The peak years for spot as a commercial fishery occurred from the mid-1950’s through the mid-1970’s, after which landings dropped to almost negligible levels. Almost all spot captured commercially (97.3%) were caught by shrimp trawlers and sold as by-catch. The drop in commercial spot landings since the 1960’s and 1970’s likely mirrors the decrease in the level of commercial fishing in South Carolina rather than a drastic decrease in the spot population.
The recreational catch data is provided by the National Marine Fisheries Service (NMFS), which conducts phone and angler-intercept surveys to monitor angler activities and catches. For more information see: https://www.st.nmfs.noaa.gov/.
The commercial fisheries data is provided by the National Marine Fisheries Service (NMFS), which compiles commercial information provided by state agencies. For more information, see: https://www.st.nmfs.noaa.gov/.
Additional Graph Information
Commercial and recreational catches are measured in number of individuals or pounds of fish caught. Changes in catch among years may be the result of changes in abundance, fishing effort, or a combination of the two.

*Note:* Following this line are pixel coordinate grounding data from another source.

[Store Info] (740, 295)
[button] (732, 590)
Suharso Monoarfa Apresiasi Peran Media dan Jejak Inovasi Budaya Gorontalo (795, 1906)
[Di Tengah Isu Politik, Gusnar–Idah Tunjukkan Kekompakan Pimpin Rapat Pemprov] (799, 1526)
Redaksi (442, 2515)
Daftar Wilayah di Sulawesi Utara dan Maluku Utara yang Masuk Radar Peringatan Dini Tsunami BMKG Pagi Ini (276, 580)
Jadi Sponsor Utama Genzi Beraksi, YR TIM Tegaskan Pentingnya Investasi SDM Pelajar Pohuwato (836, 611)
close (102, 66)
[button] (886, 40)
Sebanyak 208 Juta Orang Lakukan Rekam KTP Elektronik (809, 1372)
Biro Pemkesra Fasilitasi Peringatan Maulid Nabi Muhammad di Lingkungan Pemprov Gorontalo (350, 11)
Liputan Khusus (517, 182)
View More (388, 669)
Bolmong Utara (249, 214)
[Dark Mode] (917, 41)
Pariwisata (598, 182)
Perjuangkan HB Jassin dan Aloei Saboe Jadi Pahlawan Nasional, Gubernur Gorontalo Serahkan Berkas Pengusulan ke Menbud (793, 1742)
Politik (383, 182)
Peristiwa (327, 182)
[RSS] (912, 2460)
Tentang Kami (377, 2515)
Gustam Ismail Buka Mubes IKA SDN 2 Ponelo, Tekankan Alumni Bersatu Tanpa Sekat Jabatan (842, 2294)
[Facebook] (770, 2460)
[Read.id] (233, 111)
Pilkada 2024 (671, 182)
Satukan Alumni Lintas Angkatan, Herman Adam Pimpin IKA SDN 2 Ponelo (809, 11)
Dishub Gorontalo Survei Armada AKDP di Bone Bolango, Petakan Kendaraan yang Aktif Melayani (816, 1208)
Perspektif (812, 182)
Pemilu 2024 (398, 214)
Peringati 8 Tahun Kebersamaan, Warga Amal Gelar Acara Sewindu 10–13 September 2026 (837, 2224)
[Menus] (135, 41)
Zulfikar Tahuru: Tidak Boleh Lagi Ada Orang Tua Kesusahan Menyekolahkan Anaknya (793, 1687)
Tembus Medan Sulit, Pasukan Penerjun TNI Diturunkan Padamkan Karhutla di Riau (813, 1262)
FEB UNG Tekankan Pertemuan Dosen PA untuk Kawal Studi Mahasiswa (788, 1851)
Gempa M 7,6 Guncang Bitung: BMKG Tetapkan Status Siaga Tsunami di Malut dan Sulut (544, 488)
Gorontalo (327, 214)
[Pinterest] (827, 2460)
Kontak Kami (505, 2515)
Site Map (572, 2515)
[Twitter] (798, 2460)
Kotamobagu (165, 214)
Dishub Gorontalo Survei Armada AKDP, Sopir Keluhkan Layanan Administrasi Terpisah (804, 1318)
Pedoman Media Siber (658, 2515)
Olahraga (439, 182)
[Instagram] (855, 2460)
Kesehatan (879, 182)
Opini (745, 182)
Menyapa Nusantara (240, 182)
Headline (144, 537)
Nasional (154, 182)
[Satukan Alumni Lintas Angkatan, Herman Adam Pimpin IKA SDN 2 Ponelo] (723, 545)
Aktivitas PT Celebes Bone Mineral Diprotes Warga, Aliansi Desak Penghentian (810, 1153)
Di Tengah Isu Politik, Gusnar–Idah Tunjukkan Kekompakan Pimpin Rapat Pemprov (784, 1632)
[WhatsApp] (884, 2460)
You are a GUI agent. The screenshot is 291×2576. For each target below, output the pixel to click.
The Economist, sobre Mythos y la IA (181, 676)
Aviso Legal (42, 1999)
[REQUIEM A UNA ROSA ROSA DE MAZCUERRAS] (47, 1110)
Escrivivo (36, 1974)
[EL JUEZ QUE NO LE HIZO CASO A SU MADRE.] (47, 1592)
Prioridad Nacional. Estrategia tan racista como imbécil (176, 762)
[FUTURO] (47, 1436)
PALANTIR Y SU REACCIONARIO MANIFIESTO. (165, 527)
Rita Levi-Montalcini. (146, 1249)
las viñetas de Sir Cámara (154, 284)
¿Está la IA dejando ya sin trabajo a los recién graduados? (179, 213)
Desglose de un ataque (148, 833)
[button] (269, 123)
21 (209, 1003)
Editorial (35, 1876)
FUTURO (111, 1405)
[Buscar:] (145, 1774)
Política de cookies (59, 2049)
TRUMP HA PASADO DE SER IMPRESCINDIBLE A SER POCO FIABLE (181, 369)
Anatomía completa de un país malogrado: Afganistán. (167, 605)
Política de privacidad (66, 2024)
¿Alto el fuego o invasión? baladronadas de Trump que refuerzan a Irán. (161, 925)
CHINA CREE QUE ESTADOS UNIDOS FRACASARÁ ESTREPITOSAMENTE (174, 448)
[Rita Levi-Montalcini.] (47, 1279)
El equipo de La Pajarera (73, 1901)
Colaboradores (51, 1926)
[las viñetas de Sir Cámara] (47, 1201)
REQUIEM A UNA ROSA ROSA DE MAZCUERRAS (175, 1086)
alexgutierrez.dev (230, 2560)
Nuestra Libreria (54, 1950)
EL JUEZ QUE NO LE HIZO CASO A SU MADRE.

On each graph, the horizontal dotted lines above or below the "10 year average" represent one "standard deviation" unit, which is a measure of how variable the annual data are around the 10-year average. In general, the area between one standard deviation above the mean and one standard deviation below the mean includes approximately 68% of all values. Approximately 95% of observations in the data set are found within two standard deviation units of the average and is referred to as the prediction interval.